Weeknotes: git-history, created for a Git scraping workshop
15th November 2021
My main project this week was a 90 minute workshop I delivered about Git scraping at Coda.Br 2021, a Brazilian data journalism conference, on Friday. This inspired the creation of a brand new tool, git-history, plus smaller improvements to a range of other projects.
I still need to do a detailed write-up of this one (update: git-history: a tool for analyzing scraped data collected using Git and SQLite), but on Thursday I released a brand new tool called git-history, which I describe as “tools for analyzing Git history using SQLite”.
This tool is the missing link in the Git scraping pattern I described here last October.
Git scraping is the technique of regularly scraping an online source of information and writing the results to a file in a Git repository... which automatically gives you a full revision history of changes made to that data source over time.
The missing piece has always been what to do next: how do you turn a commit history of changes to a JSON or CSV file into a data source that can be used to answer questions about how that file changed over time?
I’ve written one-off Python scripts for this a few times (here’s my CDC vaccinations one, for example), but giving an interactive workshop about the technique finally inspired me to build a tool to help.
The tool has a comprehensive README, but the short version is that you can take a JSON (or CSV) file in a repository that has been tracking changes to some items over time and run the following to load all of the different versions into a SQLite database file for analysis with Datasette:
git-convert file incidents.db incidents.json --id IncidentID
This assumes that
incidents.json contains a JSON array of incidents (reported fires for example) and that each incident has a
IncidentID identifier key. It will then loop through the Git history of that file right from the start, creating an
item_versions table that tracks every change made to each of those items—using
IncidentID to decide if a row represents a new incident or an update to a previous one.
I have a few more improvements I want to make before I start more widely promoting this, but it’s already really useful. I’ve had a lot of fun running it against example repos from the git-scraping GitHub topic (now at 202 repos and counting).
Workshop: Raspando dados com o GitHub Actions e analisando com Datasette
The workshop I gave at the conference was live-translated into Portuguese, which is really exciting! I’m looking forward to watching the video when it comes out and seeing how well that worked.
The title translates to “Scraping data with GitHub Actions and analyzing with Datasette”, and it was the first time I’ve given a workshop that combines Git scraping and Datasette—hence the development of the new git-history tool to help tie the two together.

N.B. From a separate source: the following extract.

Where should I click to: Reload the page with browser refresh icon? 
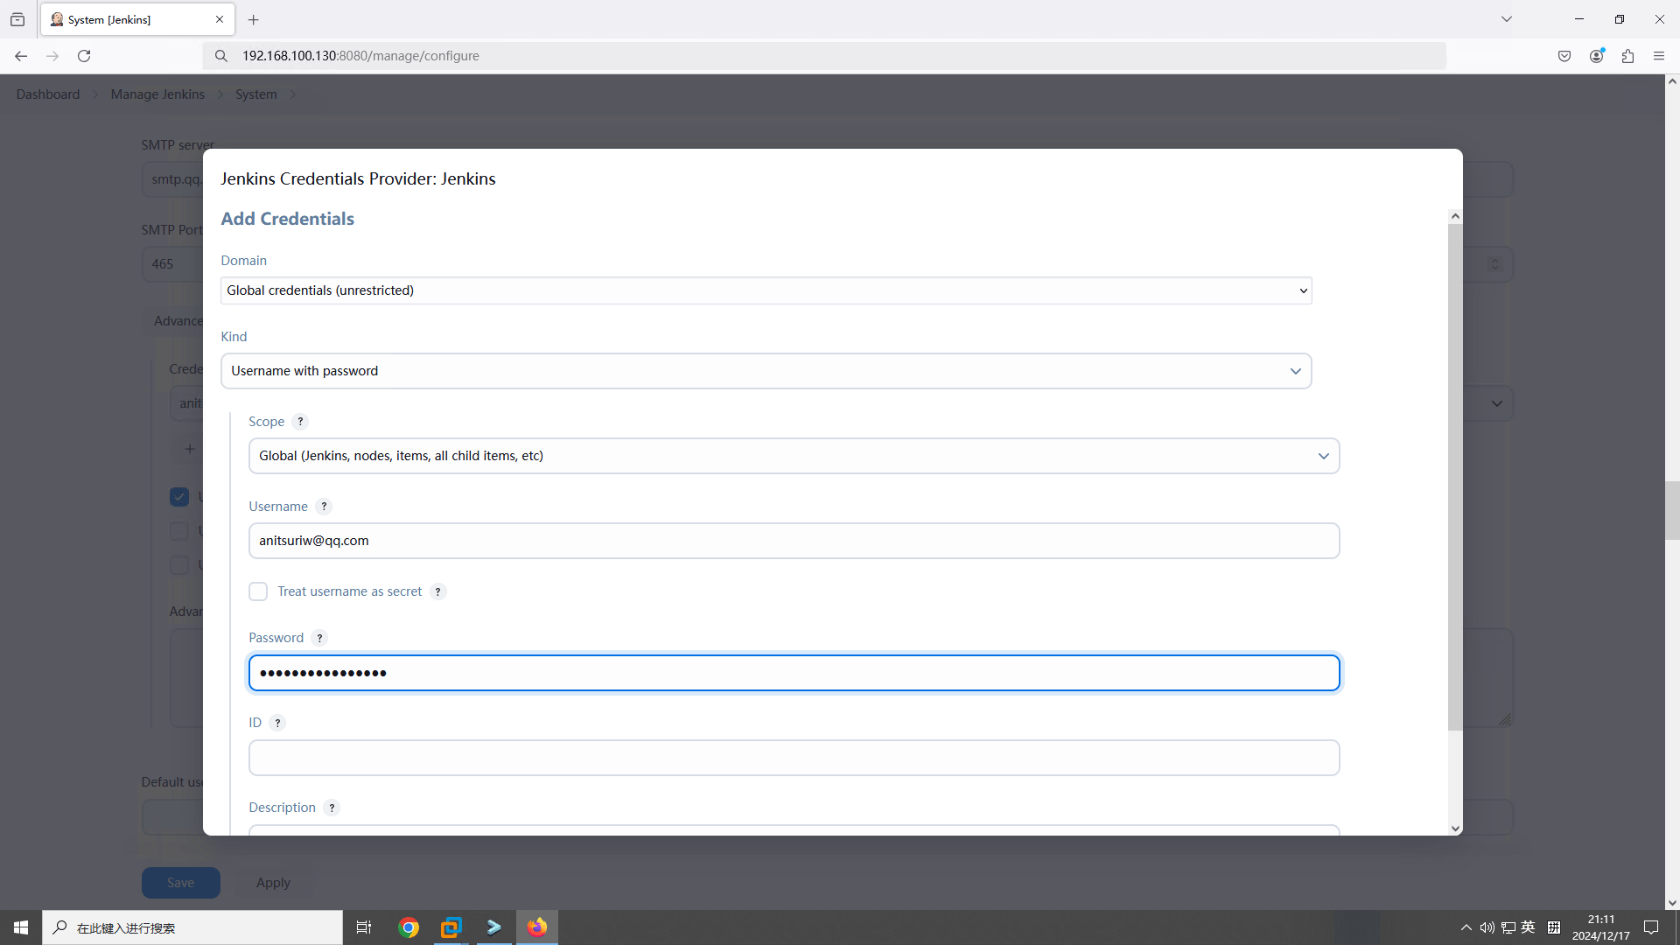pyautogui.click(x=84, y=56)

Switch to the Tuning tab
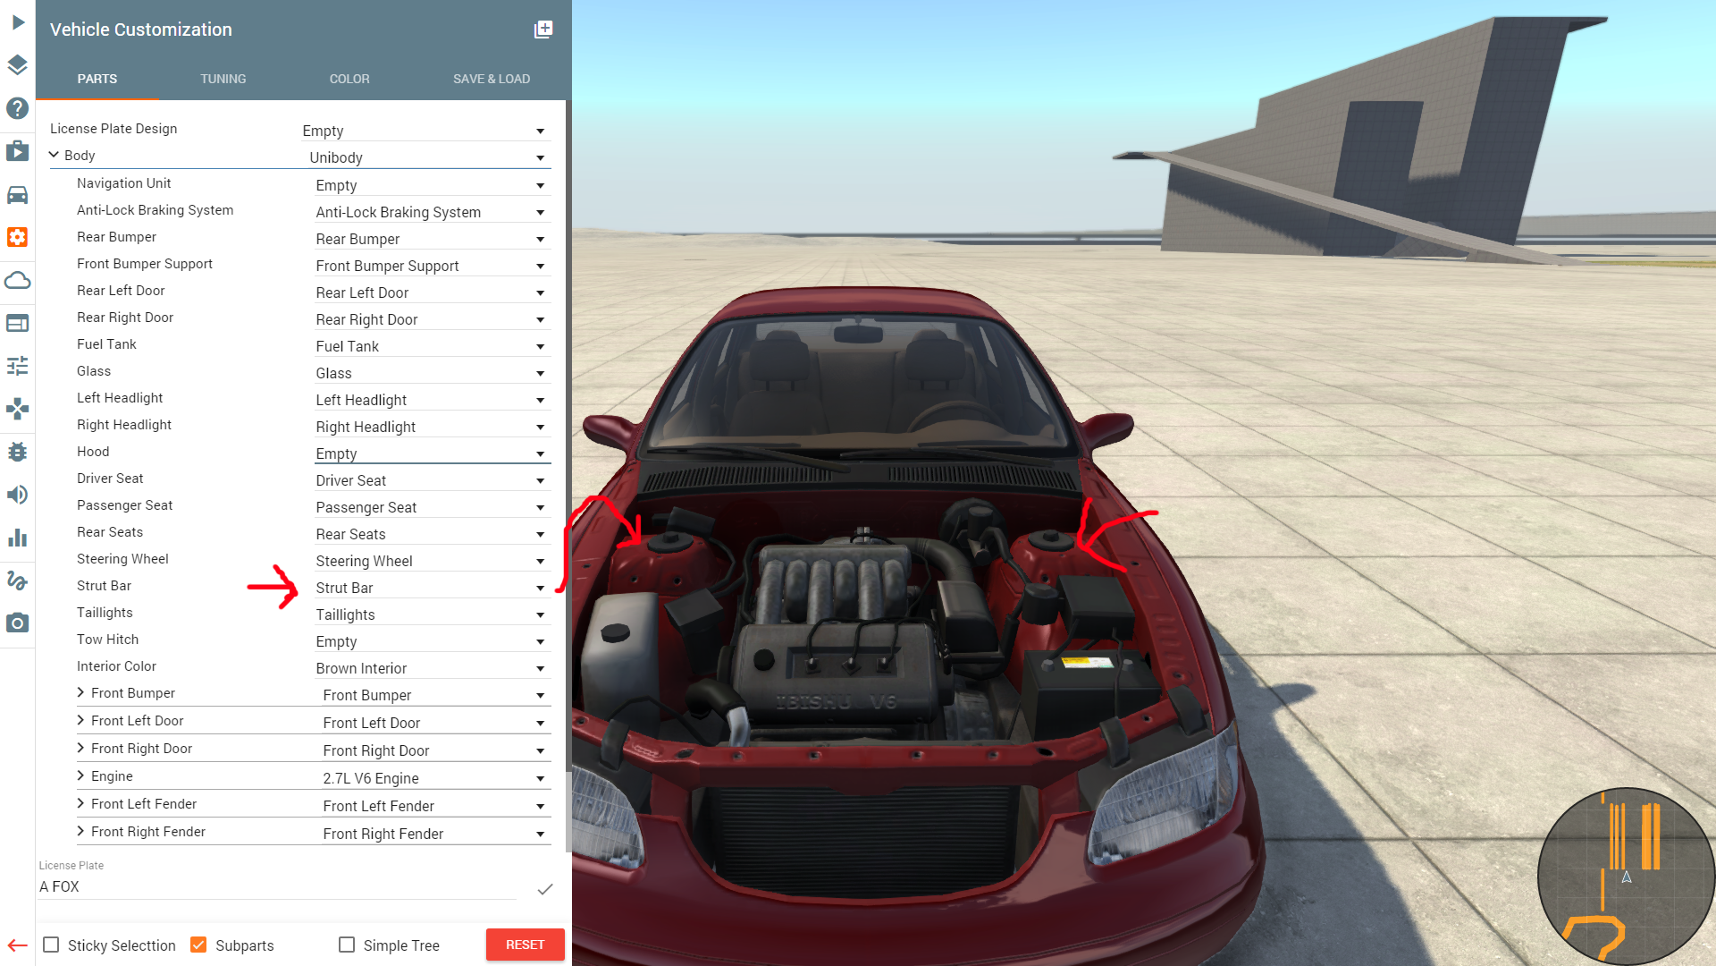point(223,79)
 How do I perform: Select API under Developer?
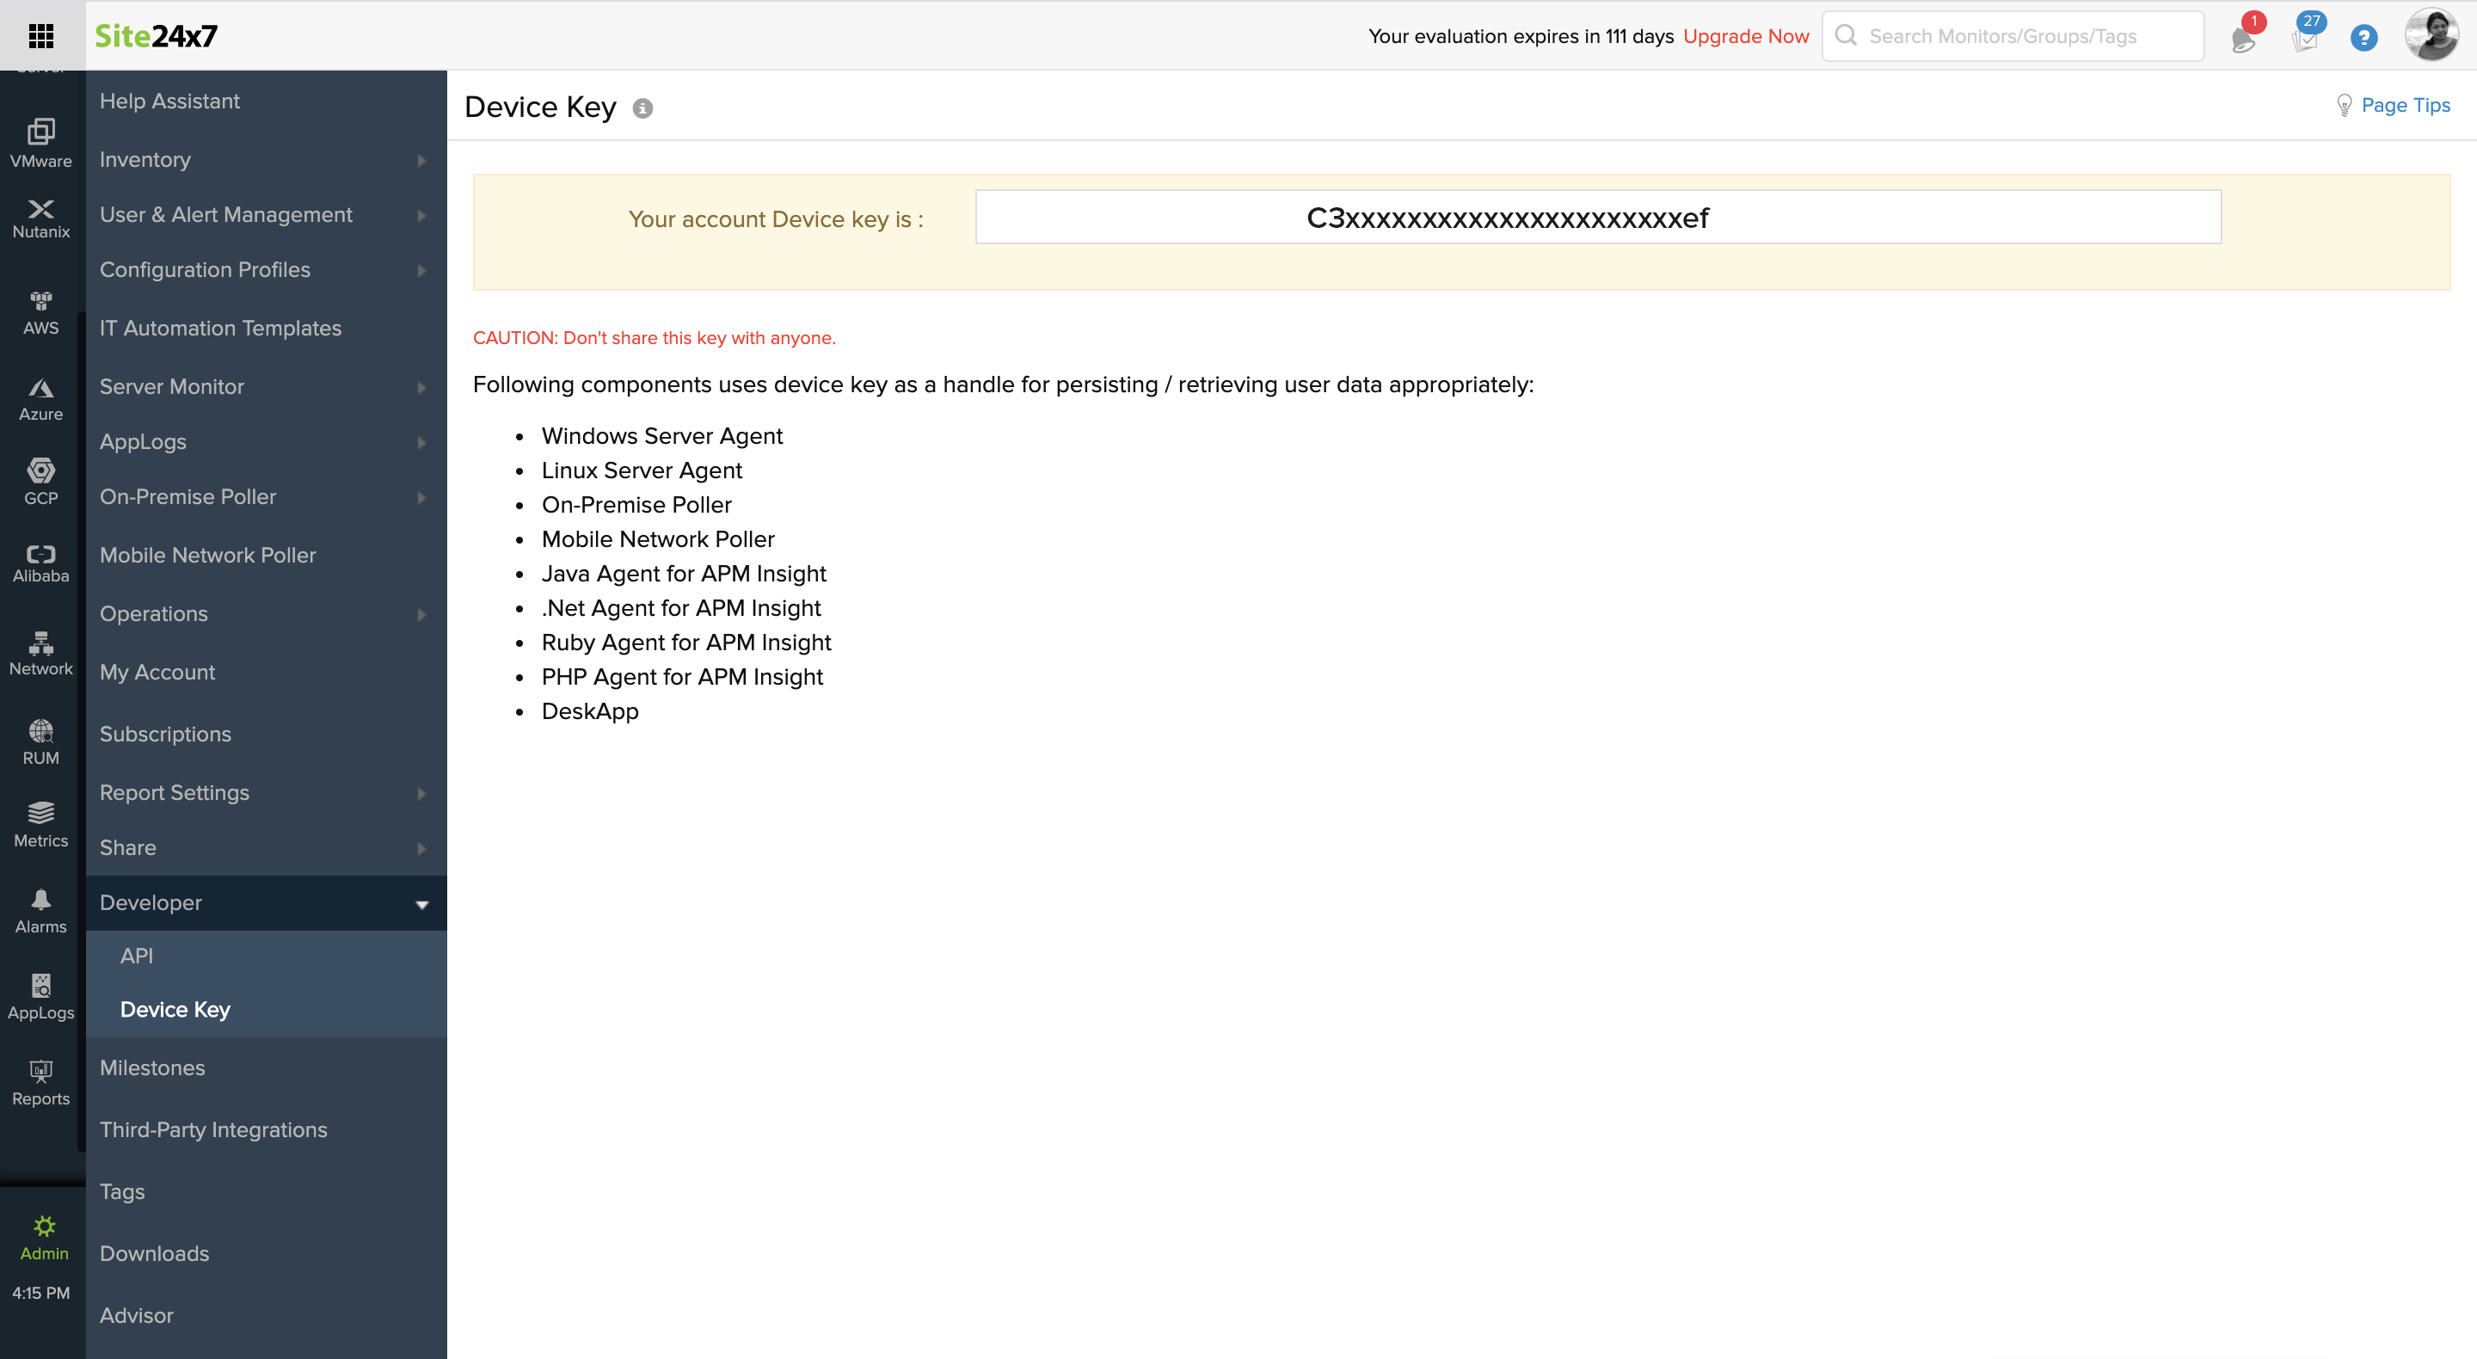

I think it went really well. I put together four detailed exercises for the attendees, and then worked through each one live with the goal of attendees working through them at the same time—a method I learned from the Carpentries training course I took last year.
Four exercises turns out to be exactly right for 90 minutes, with reasonable time for an introduction and some extra material and questions at the end.
The worst part of running a workshop is inevitably the part where you try and get everyone setup with a functional development environment on their own machines (see XKCD 1987). This time round I skipped that entirely by encouraging my students to use GitPod, which provides free browser-based cloud development environments running Linux, with a browser-embedded VS Code editor and terminal running on top.
(It’s similar to GitHub Codespaces, but Codespaces is not yet available to free customers outside of the beta.)
I demonstrated all of the exercises using GitPod myself during the workshop, and ensured that they could be entirely completed through that environment, with no laptop software needed at all.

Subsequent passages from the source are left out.